A common mistake is to place your beat (the action) after your dialogue.

“You can’t kill me. I’m your son.” Theo said, staring in disbelief at his father’s upraised wand.

In life, we either have an emotional reaction or a mental reaction to an event first. It happens quickly. We see a gun, fear shoots through our body, and we think, I don’t want to die.

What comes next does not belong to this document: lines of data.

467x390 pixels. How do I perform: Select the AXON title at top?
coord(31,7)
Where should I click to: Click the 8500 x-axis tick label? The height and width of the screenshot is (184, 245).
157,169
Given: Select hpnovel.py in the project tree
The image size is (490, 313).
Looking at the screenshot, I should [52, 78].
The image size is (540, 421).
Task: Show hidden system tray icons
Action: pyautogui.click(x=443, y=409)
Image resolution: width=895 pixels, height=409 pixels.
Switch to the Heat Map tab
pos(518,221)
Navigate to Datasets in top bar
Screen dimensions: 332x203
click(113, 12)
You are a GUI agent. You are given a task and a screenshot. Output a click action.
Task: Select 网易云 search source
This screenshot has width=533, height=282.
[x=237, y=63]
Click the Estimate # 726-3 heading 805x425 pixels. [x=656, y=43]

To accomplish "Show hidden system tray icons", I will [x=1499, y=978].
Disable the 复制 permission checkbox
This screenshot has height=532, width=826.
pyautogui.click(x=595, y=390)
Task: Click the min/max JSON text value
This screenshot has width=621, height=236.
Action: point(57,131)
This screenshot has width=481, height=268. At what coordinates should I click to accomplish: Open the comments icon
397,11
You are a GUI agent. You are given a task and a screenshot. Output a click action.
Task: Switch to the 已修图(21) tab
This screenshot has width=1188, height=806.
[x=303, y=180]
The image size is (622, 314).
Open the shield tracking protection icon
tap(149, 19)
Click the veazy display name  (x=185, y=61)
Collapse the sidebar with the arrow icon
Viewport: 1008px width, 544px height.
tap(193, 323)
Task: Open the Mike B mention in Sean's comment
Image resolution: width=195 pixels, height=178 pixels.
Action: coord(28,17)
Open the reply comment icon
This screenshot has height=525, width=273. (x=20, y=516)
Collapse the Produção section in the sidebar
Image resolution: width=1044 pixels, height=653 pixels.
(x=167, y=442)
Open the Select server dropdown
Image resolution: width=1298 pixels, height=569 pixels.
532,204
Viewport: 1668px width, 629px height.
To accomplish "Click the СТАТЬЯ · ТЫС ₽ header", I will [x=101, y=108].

These emotions or thoughts cause us to act. Sometimes an action can be almost unconscious, a knee jerk reaction to your feelings or thoughts.

Finally, we speak because speech is externalizing what’s going on inside. Speech, even when you’re angry, generally takes longer and requires more mental engagement.


(Motivator) “I don’t want to kill you but it’s unavoidable.” Jeremiah said. He pointed his ancient bone wand at Theo. Magic sizzled over it.
“Father, there is always another way.” (Speech-4)
Theo instantly raised his own palm in defense knowing it was too late. (Action-3)
Defensive magic gathered under his skin, as … (Involuntary physical response-1) … as shock clutched his chest. (Emotion-1)
Impossible? His father wouldn’t kill him. His own son. (Thought-2)

(Motivator) “I don’t want to kill you but it’s unavoidable.” Jeremiah said. He pointed his ancient bone wand at Theo. Magic sizzled over it.
Shock clutched Theo’s chest. (Emotion-1)
Defensive magic gathered under his skin. (Involuntary physical response-1)
Impossible? His father wouldn’t kill him. His own son. (Thought-2)
He instantly raised his own palm in defense knowing it was too late. (Action-3)
“Father, there is always another way.” (Speech-4)
The natural sequence is tense and punchy, allowing the reader to feel the immediacy of the moment.

Readers know who’s doing the talking and the dialogue is generally stronger.
Gives the readers a more logical pattern to follow so they are drawn naturally into the immediacy of the story.
The action reaction sequence keeps the reader grounded in the characters and story.

Marshall, E. (1998). The Marshall Plan for Novel Writing. Cincinnati, Ohio: Writer’s Digest Books.
Weiland, K. (2013). Structuring your Novel: Essential Keys for Writing an Outstanding Story. Scottsbluff, NE: PenForASword Publishing.